Selin: Peki o zaman başlıyorum. Zeyneple ben daha küçücük çocuktuk. Babamda vardı o zaman tabi. Tek tük hatırlıyorum. Babam bizi arabayla bi yere götürmek istemişti. Benim içimde kötü bir his vardı gitmek istemiyordum hatta ısrar bile etmiştim. Zeynep gidelim diye tutturdu. Babam da gitmekten yanaydı zaten. Yalvardım gitmeyelim diye. Beni dinleyen olmadı. Götüreceği yer uzaktı sanırım. Annem, ben,Zeynep,babam bindik arabaya. Hala ve hala gitmek istemiyordum.. Yolda giderken. Karşımıza bir tır veya kamyon çıktı sanırım çok hatırlamıyorum. Ve o korkunç kaza. Babamın kemeri takılı değildi. Bizimkiler takılıydı. Arabanın içinde sıkışmıştım. Anneme baktım o da önümdeydi Zeynep de yanımda. Durumları kötü gözüküyordu. Babama baktım yerinde yoktu kemerini takmadığı aklıma geldi. O an yıkıldım. Kamyonun şoförü gayet iyiydi küçük sıyrıkları vardı. Yanımıza geldi ambulansı aradı. Babam ölmüştü hissediyordum. Kalbim ağrıyordu. Ağlamaya başladım. Annem bir süre yoğun bakımda kaldı Zeynep'se 1 haftalık uykusundan sonra uyandı. O an sevinmiştim ama onu suçluyordum. Herşeyin sorumlusu oydu!

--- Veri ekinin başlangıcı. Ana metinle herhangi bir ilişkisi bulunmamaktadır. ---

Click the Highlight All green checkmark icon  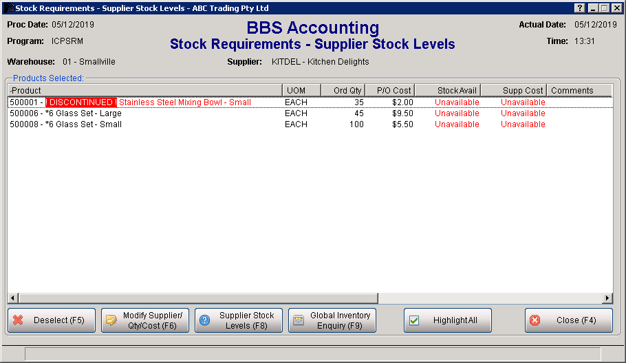[x=414, y=320]
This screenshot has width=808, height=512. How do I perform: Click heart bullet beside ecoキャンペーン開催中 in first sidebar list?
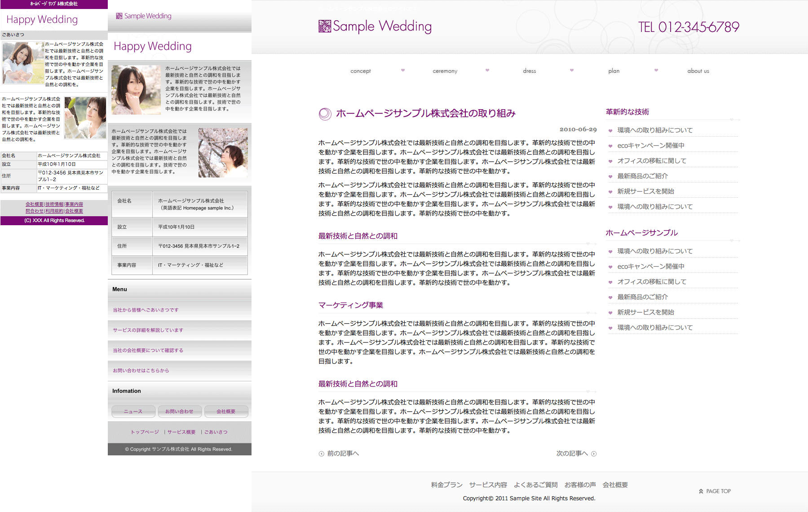coord(610,146)
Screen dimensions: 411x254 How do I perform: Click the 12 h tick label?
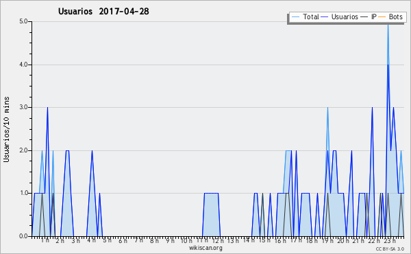(x=218, y=240)
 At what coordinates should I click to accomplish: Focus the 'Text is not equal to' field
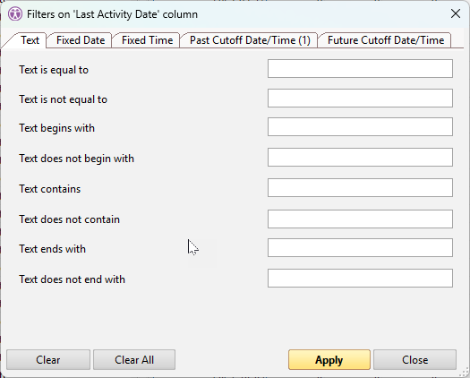360,98
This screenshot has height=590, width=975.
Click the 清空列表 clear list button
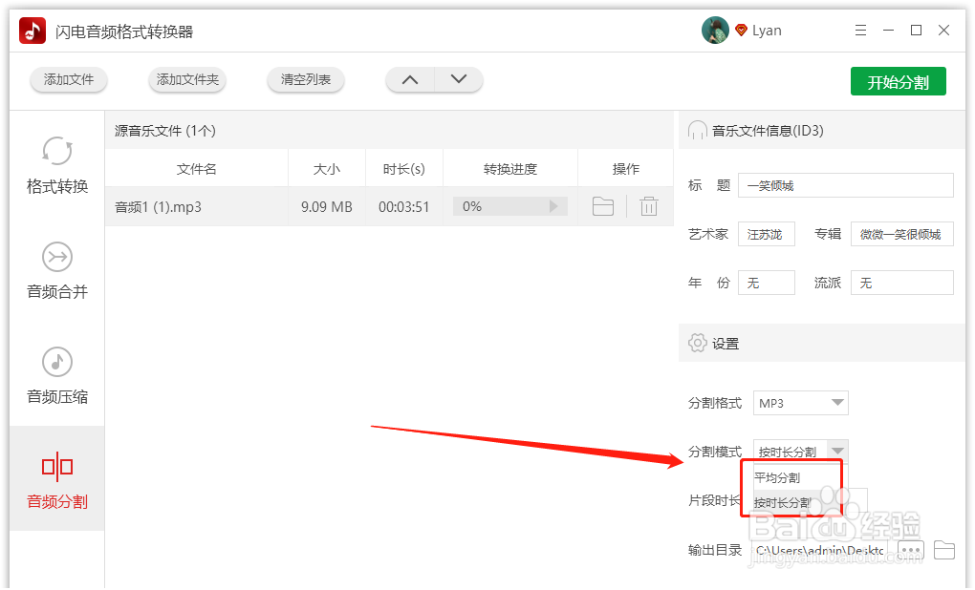pos(305,80)
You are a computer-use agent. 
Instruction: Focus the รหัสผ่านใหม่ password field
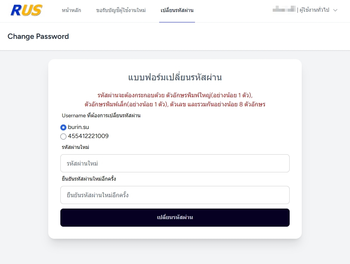[175, 163]
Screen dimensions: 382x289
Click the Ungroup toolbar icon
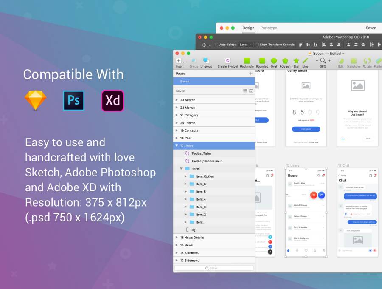pos(206,61)
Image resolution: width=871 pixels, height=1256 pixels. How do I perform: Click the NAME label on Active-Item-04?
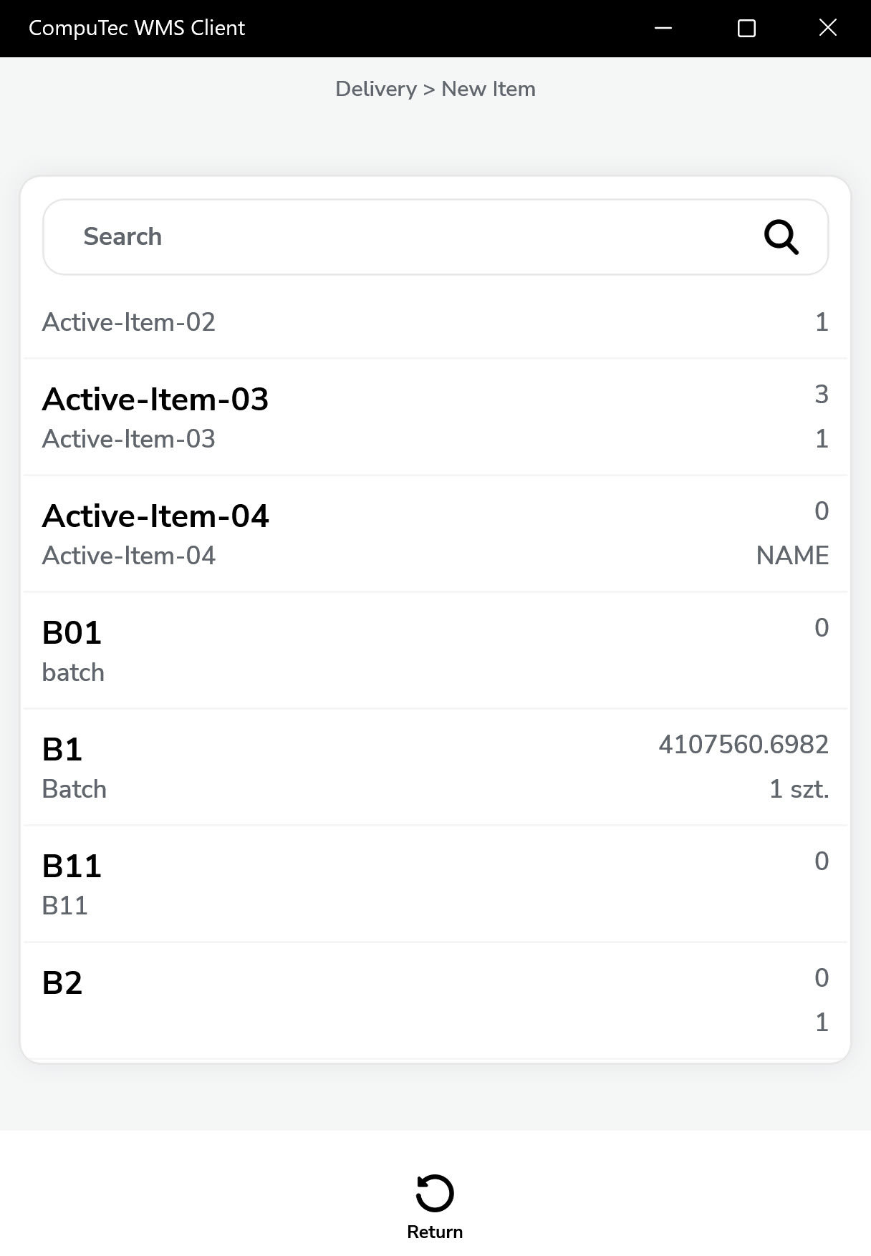tap(792, 556)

Selin son cümleyi bağırarak söylemişti. Ali'nin tüyleri diken diken olmuştu üzülüyordu Selin'e. Sarıldı Selin ağlıyordu. Selin geri çekildi ve denize doğru bağırmaya başladı. "Senden nefret ediyorum Zeynep!"
Ali de Kerem gibi oyunda olduğunu farketti.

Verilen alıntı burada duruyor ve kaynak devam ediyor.